Task requirements ->
Retype the records from the line with "Click the De-esser module close icon" through the end of the records, keeping each line exactly as it appears. Leave the pictures out of your answer.

Exercise material ->

-------------------------

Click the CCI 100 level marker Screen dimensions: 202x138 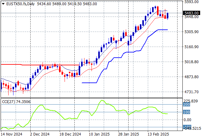pos(186,112)
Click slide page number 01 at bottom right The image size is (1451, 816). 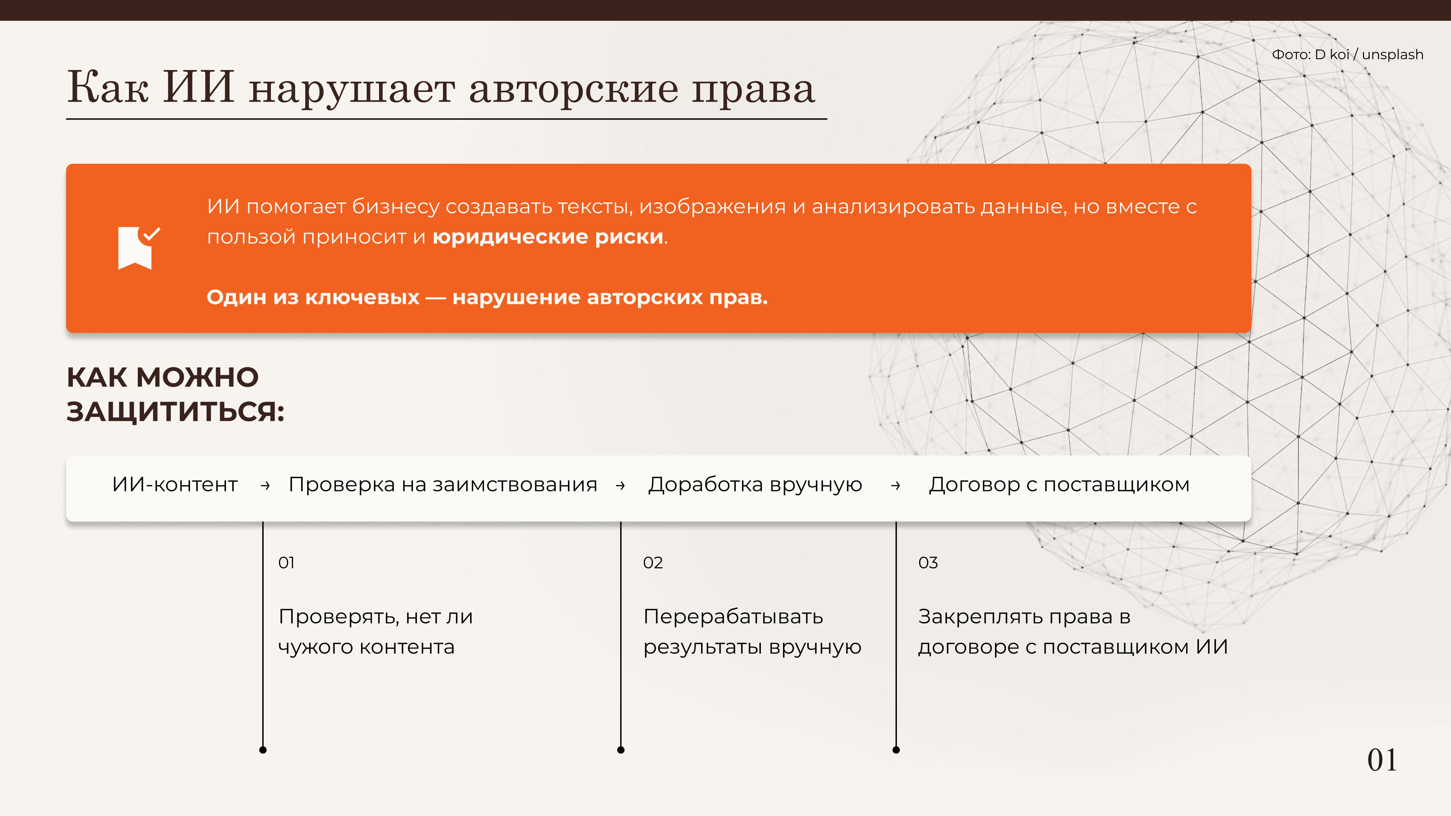pos(1382,760)
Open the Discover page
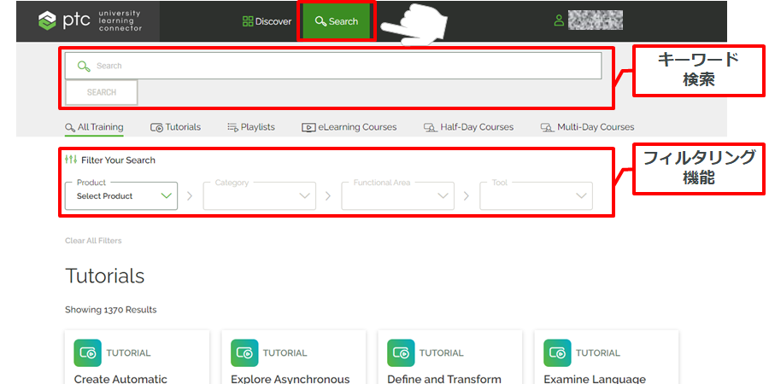 (x=267, y=21)
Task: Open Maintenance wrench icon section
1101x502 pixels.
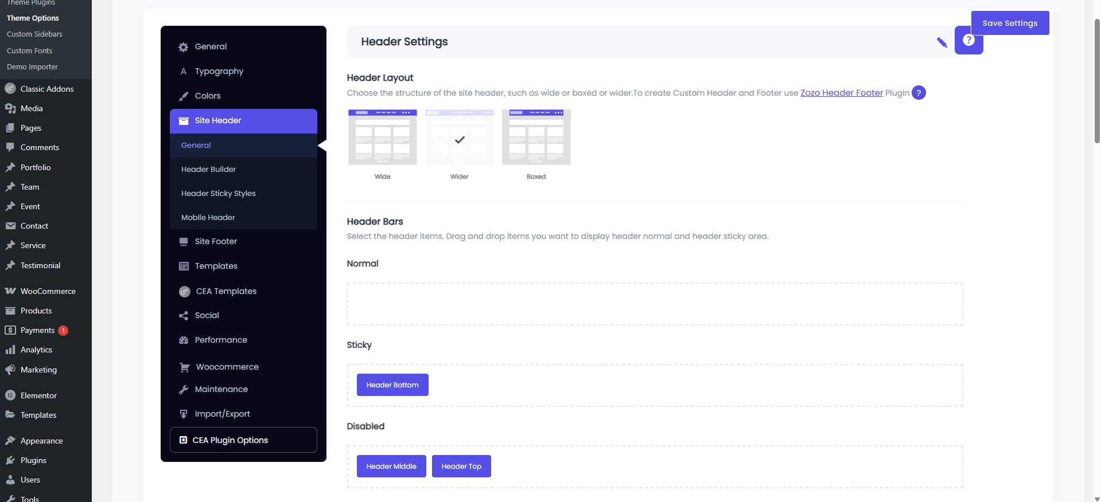Action: [221, 390]
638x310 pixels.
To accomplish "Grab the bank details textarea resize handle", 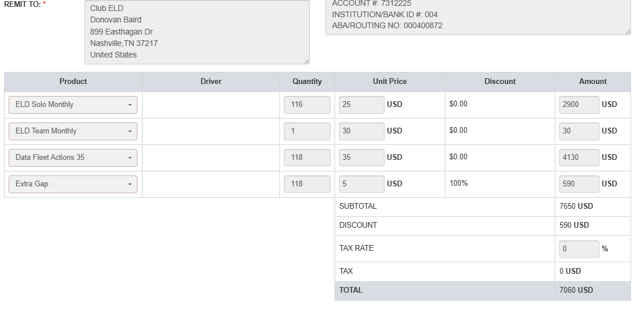I will [628, 32].
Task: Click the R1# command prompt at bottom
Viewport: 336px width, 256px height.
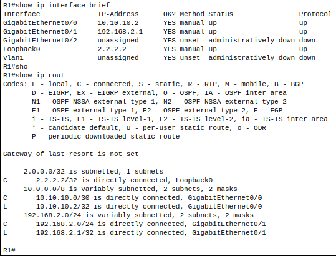Action: tap(9, 250)
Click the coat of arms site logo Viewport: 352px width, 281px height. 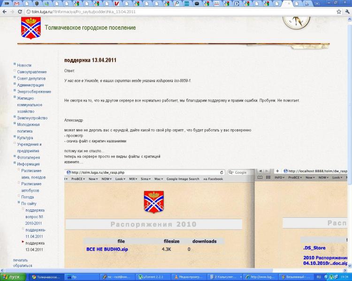click(x=31, y=28)
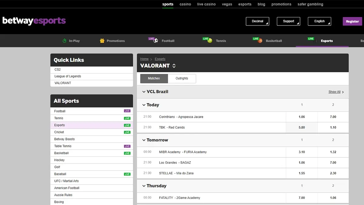Open the English language dropdown
Image resolution: width=364 pixels, height=205 pixels.
(x=319, y=21)
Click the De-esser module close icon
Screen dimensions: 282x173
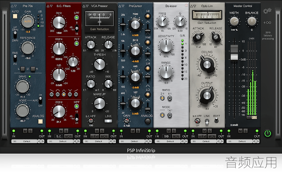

-------------------------

Solution to the exercise ->
Click the De-esser module close icon
Screen dimensions: 282x173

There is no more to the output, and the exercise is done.